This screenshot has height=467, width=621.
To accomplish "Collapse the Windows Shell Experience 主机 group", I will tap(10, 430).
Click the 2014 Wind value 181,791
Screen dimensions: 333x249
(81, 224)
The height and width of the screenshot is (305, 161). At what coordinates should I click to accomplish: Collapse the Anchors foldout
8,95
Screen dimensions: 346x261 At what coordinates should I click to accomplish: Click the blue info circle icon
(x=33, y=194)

◆ ◆ ◆ ◆ ◆ ◆ ◆

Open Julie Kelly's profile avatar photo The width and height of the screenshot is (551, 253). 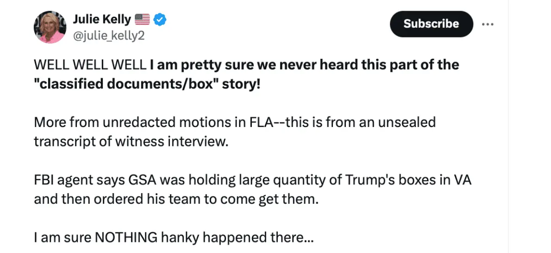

◆ ◆ ◆ ◆ ◆ ◆ ◆

Exercise prompt → Restate the part of the records that opens with the line containing "The height and" and closes with the line containing "(x=33, y=194)", both lines included, with the requests kept as they are. Add -116 to every coordinate in the answers.

Response →
The height and width of the screenshot is (305, 161). At what coordinates should I click to accomplish: Collapse the Anchors foldout
-108,-21
Screen dimensions: 346x261 At what coordinates should I click to accomplish: Click the blue info circle icon
(x=-83, y=78)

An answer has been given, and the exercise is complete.